Sometimes living with the name you are given, first name or family name, is not easy. There are names that are difficult to pronounce, names that are ‘weighty’, names that tag you as foreign. Mine, both of mine, were all three. What in the world is a little girl born in the United States to do with a name like Brianda when everyone around her is called Sue or Jane or Ann or Wendy? During roll call it could sound something like Brai -(long ‘i’)- Yanda, Braiyanda. Friends took to calling me Bri (pronounced like brie cheese) which made my father furious.
“I didn’t give you a beautiful name to have it massacred” he snorted, and I asked my friends to stop calling me that. There are moments in life when Fathers are more important even than your best friend. After that “Bri” was not an option.

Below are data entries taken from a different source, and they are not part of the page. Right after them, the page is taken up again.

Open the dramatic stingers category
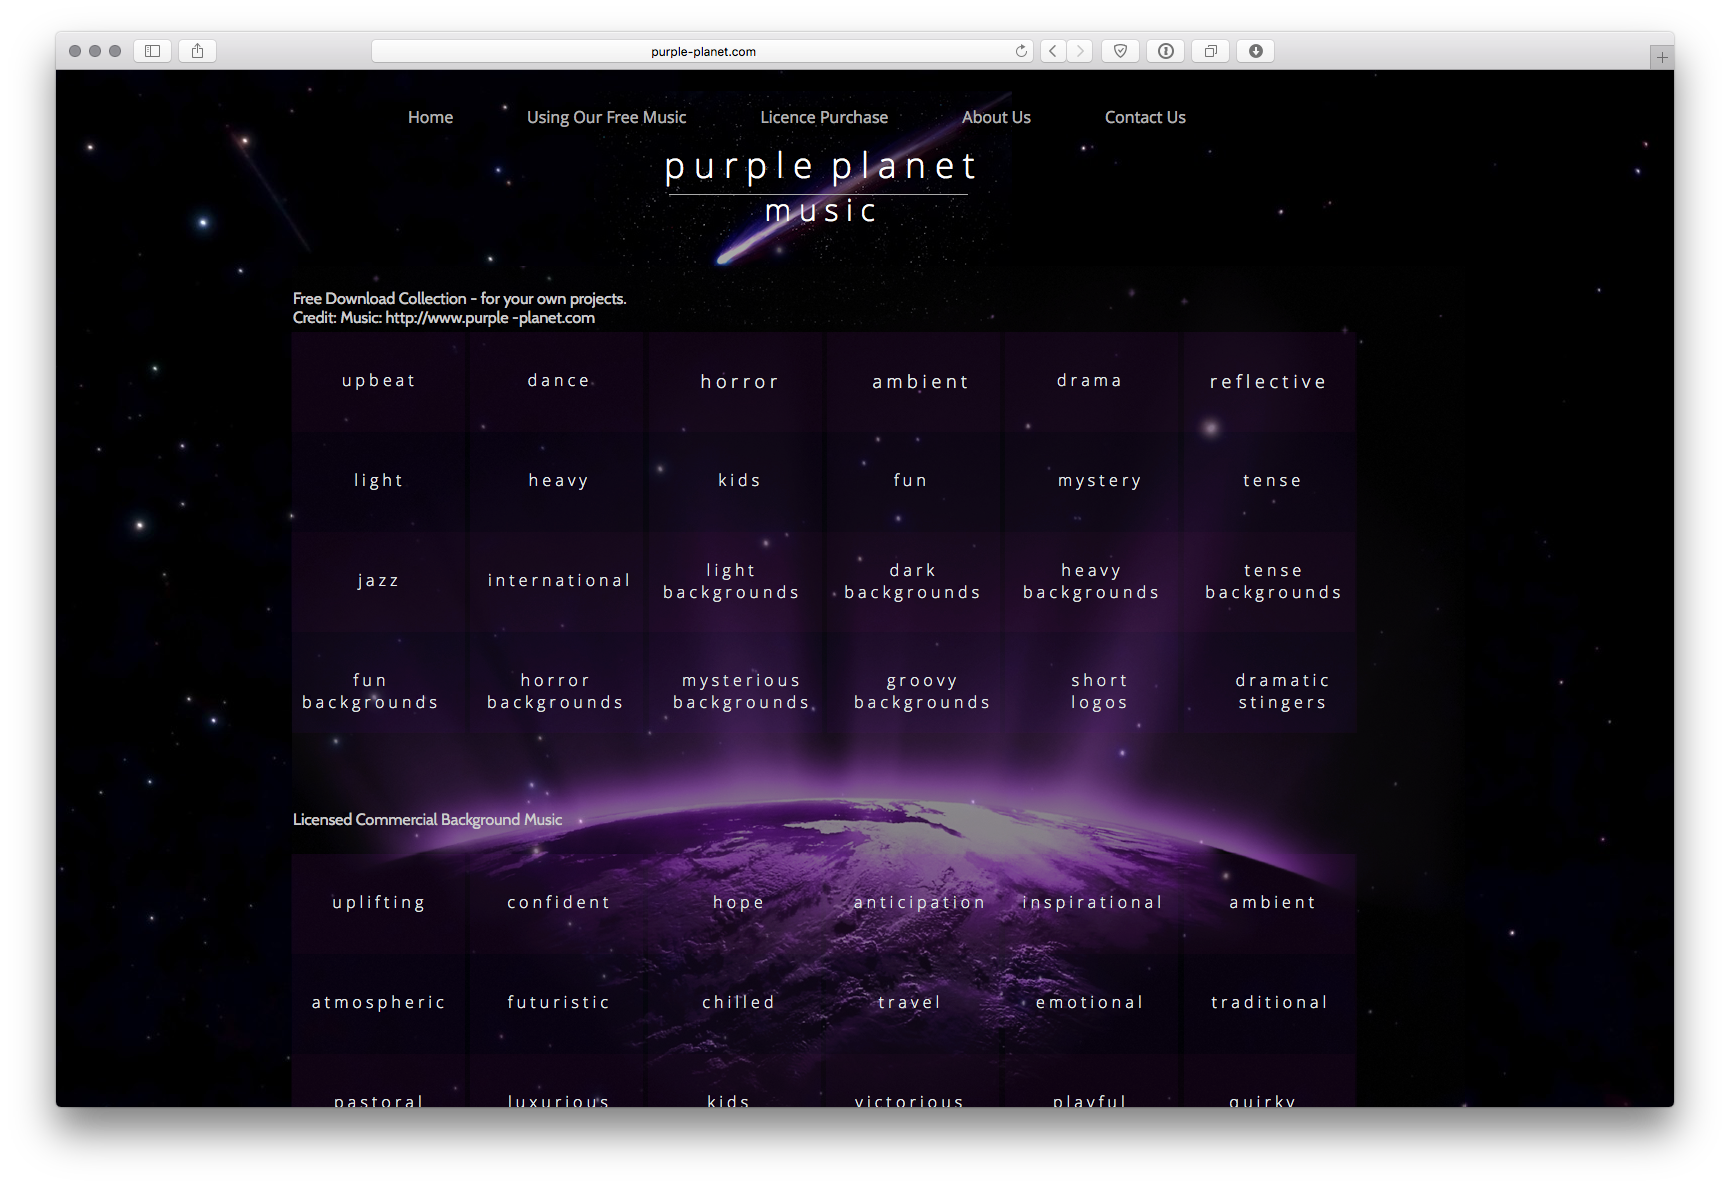click(1282, 691)
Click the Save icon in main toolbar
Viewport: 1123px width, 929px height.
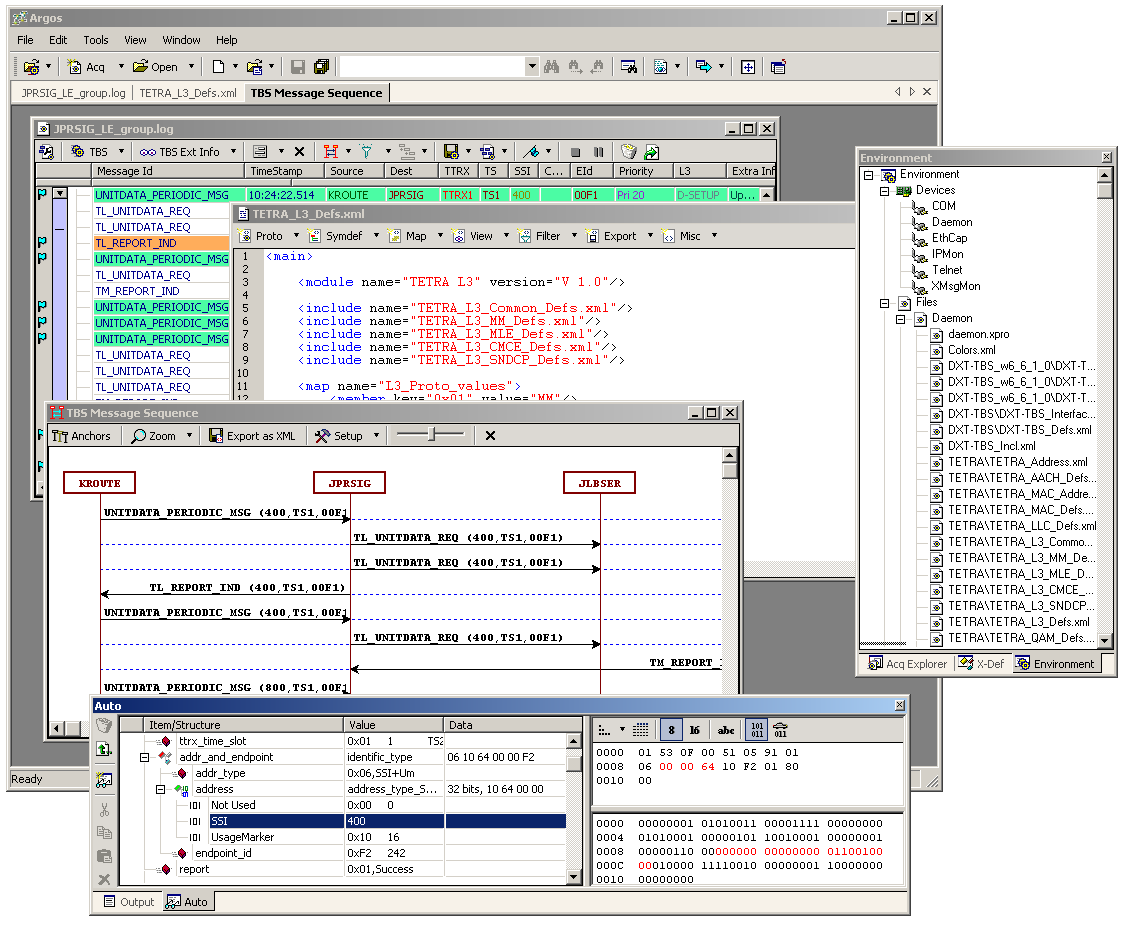pyautogui.click(x=298, y=67)
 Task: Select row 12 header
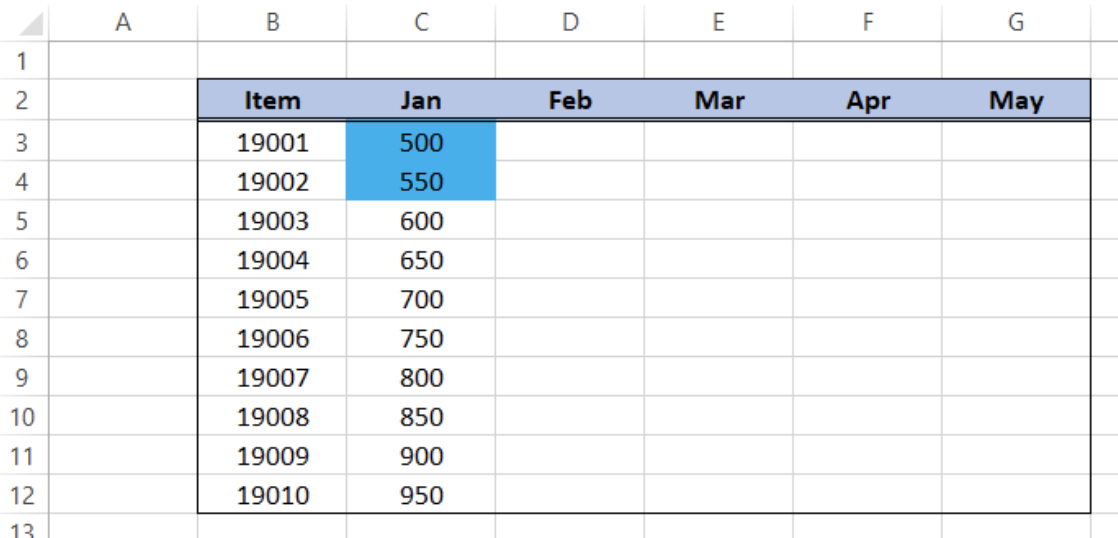pyautogui.click(x=22, y=495)
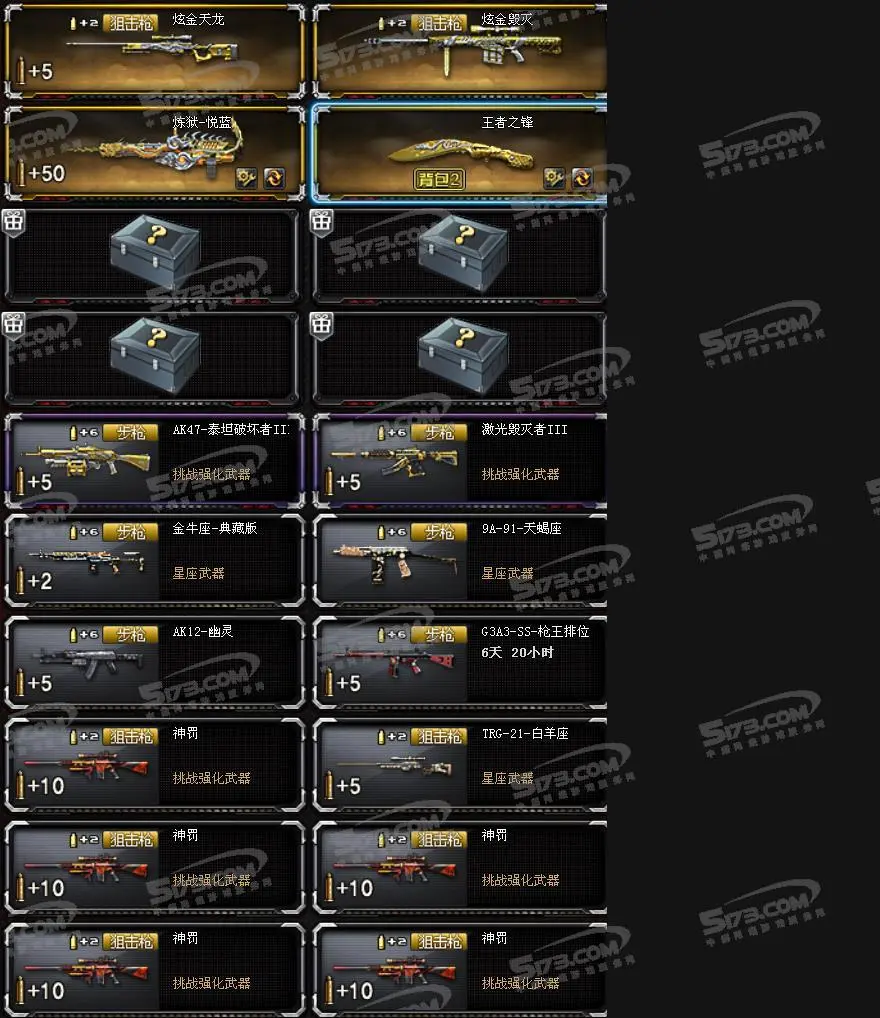Click gear-wrench icon on 王者之锋 slot

(554, 178)
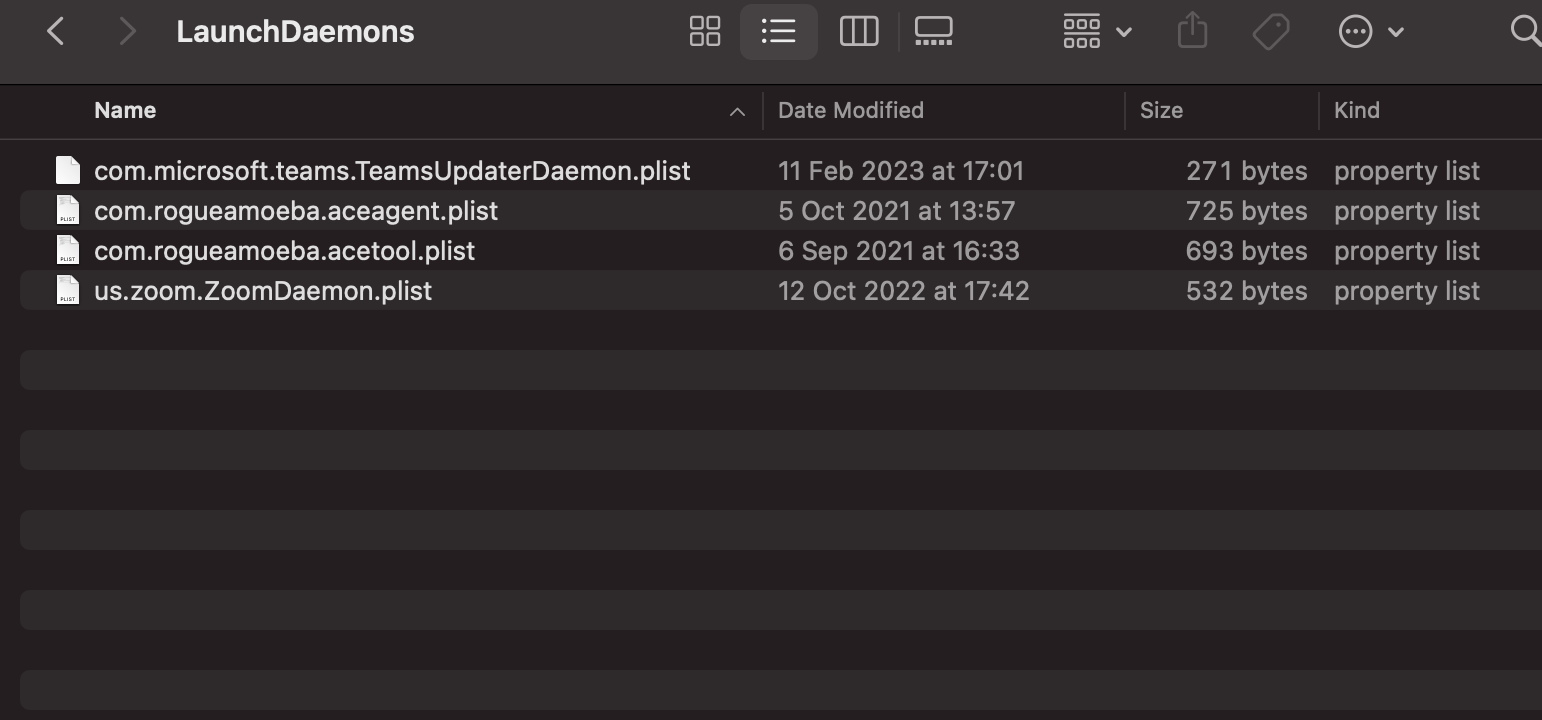Switch to gallery view
The height and width of the screenshot is (720, 1542).
coord(933,32)
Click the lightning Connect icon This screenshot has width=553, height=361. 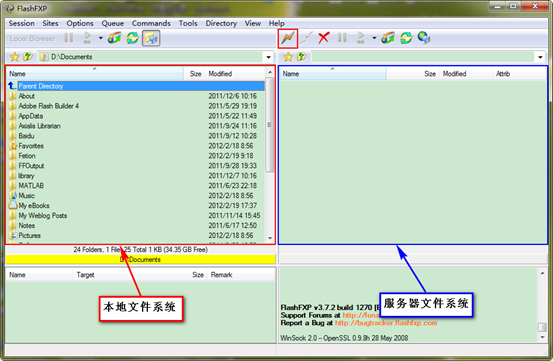click(x=288, y=38)
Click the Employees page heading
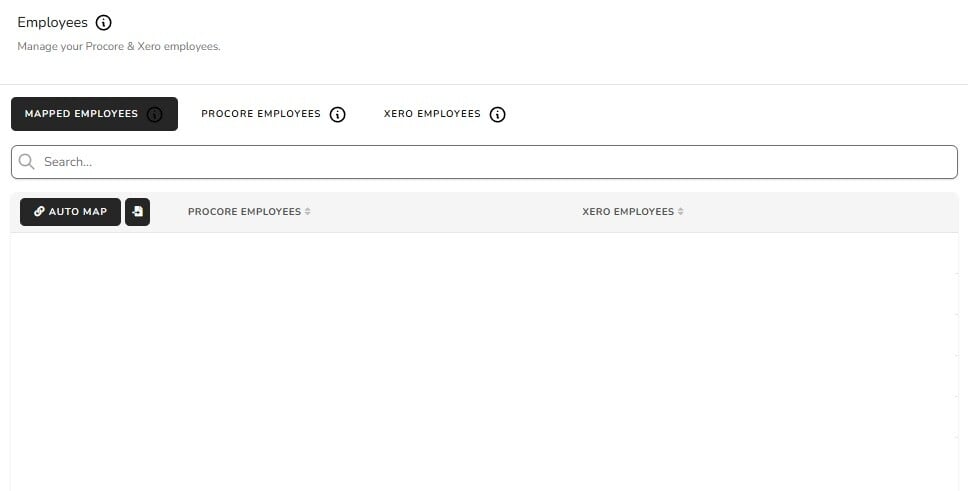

We moved to Mexico and, although I never met anyone else with the same name, at least most people pronounced it correctly when they addressed me. Then, when I went away to boarding school in the States, first names were dropped completely and I became “Dome” (short for Domecq, but also an allusion to my rather large schnozzola ) while others of my friends were called “Mule” (for Möeller, but also because she was taller than any of us), “Hen or Hendey-lard” (she was plump) and “Stu” (for Stuart). For a while it was great just being one of the crowd and not standing out because of a name.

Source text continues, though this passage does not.